=== Items ===
══════════

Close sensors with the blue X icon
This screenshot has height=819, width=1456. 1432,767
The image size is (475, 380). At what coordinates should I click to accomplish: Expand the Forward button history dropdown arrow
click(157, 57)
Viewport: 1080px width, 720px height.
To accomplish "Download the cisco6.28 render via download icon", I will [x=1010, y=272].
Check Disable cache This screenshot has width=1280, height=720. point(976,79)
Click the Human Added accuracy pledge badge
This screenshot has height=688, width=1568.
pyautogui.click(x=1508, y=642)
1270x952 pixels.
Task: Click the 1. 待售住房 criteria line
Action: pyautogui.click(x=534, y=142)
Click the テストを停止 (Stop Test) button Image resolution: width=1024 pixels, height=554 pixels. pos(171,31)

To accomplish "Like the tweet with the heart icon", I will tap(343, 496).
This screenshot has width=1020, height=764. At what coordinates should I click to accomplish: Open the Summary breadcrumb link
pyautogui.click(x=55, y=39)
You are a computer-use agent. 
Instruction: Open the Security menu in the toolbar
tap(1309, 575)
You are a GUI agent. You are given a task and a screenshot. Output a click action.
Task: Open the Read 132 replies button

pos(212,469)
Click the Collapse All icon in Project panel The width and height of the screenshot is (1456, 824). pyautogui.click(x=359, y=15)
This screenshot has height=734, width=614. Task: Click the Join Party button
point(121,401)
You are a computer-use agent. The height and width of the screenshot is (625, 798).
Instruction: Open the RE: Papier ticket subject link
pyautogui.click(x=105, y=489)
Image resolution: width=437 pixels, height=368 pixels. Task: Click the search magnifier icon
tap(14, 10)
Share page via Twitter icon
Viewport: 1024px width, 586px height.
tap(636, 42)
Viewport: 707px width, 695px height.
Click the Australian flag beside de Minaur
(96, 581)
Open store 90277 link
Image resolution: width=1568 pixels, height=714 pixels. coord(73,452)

══════════

Recast the stretch of the listing from the line containing "Click the Human Added accuracy pledge badge" through the line containing "will tap(343, 496)." as a Markdown table with columns Row and Text. Give each line its own numbered row and omit blank lines.

=== Worked solution ===
| Row | Text |
|---|---|
| 1 | Click the Human Added accuracy pledge badge |
| 2 | This screenshot has height=688, width=1568. |
| 3 | pyautogui.click(x=1508, y=642) |
| 4 | 1270x952 pixels. |
| 5 | Task: Click the 1. 待售住房 criteria line |
| 6 | Action: pyautogui.click(x=534, y=142) |
| 7 | Click the テストを停止 (Stop Test) button Image resolution: width=1024 pixels, height=554 pixels. pos(171,31) |
| 8 | To accomplish "Like the tweet with the heart icon", I will tap(343, 496). |